- **TEXT EXCERPT**
Question

NO LINKS!!! What is the equation of these two graphs?​

Answer 1

Answer:

$\textsf{1.} \quad y=-\dfrac{1}{30}x^2+\dfrac{1}{2}x+\dfrac{68}{15}\:\:\textsf{ where}\:\:x \geq \dfrac{15-\sqrt{769}}{2}\\\\\quad \textsf{or} \quad y=2\sqrt{x+5}$

$\textsf{2.} \quad y=-|x+1|+5$

Step-by-step explanation:

Question 1

Method 1 - modelling as a quadratic with restricted domain

Assuming that the points given on the graph are points that the curve passes through, the curve can be modeled as a quadratic with a limited domain.  Please note that as the x-intercept has not been defined on the graph, I am not including this in this first method.

Standard form of a quadratic equation:

$y=ax^2+bx+c$

Given points:

• (-4, 2)
• (-1, 4)
• (4, 6)

Substitute the given points into the equation to create 3 equations:

Equation 1  (-4, 2)

$\implies a(-4)^2+b(-4)+c=2$

$\implies 16a-4b+c=2$

Equation 2  (-1, 4)

$\implies a(-1)^2+b(-1)+c=4$

$\implies a-b+c=4$

Equation 3  (4, 6)

- **MATERIAL SHOWN**
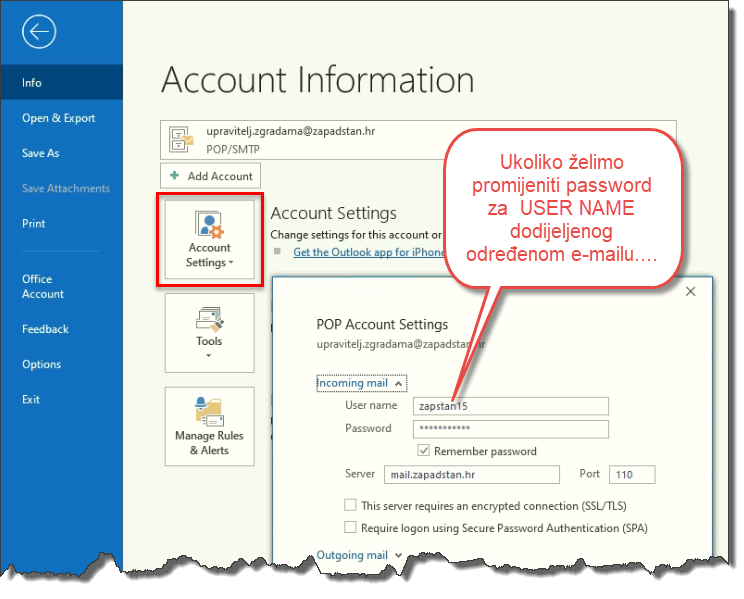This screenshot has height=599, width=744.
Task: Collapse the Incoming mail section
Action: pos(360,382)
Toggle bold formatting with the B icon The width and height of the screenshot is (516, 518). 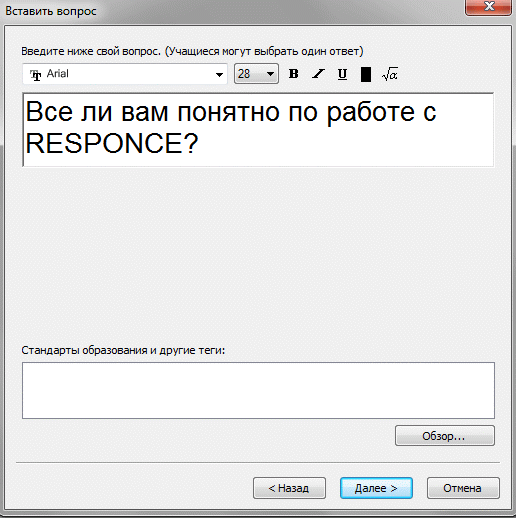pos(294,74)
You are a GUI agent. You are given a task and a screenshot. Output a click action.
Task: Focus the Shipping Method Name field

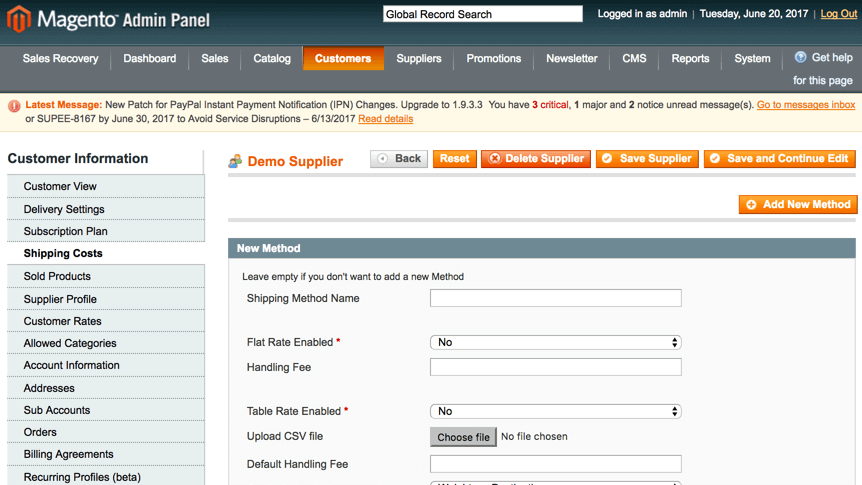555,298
...
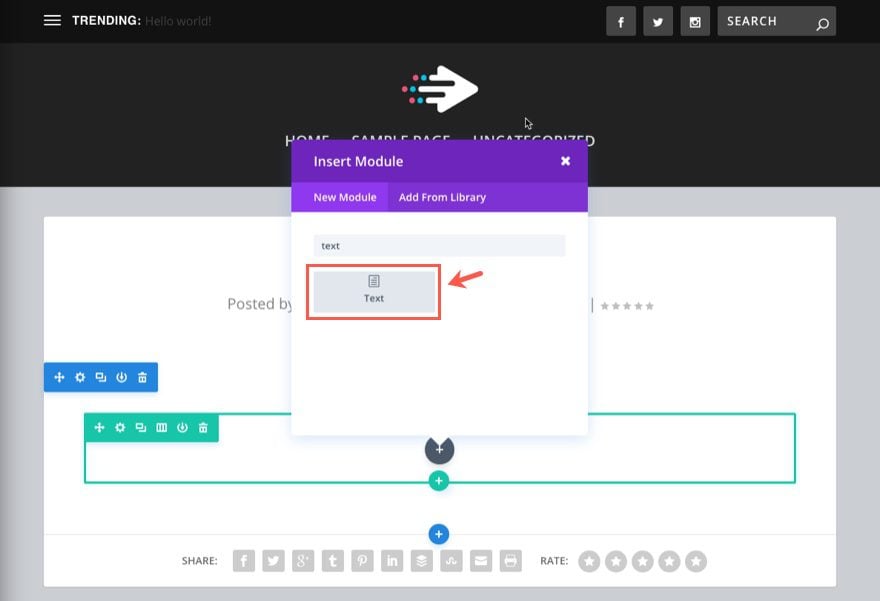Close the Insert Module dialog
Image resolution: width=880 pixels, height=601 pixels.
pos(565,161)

- **OBJECTIVE 1**
Echo the part of the graph-equation thread from "Assuming that the" to "this first method." word for word.
- **OBJECTIVE 2**
Duplicate the entries word for word from the line with "Close the Insert Module dialog" to the line with "pos(565,161)", both included, and leave out the pictures.
The entries have nothing to do with the thread on graph equations.

- **EXPECTED ANSWER 1**
Assuming that the points given on the graph are points that the curve passes through, the curve can be modeled as a quadratic with a limited domain.  Please note that as the x-intercept has not been defined on the graph, I am not including this in this first method.

- **EXPECTED ANSWER 2**
Close the Insert Module dialog
Image resolution: width=880 pixels, height=601 pixels.
pos(565,161)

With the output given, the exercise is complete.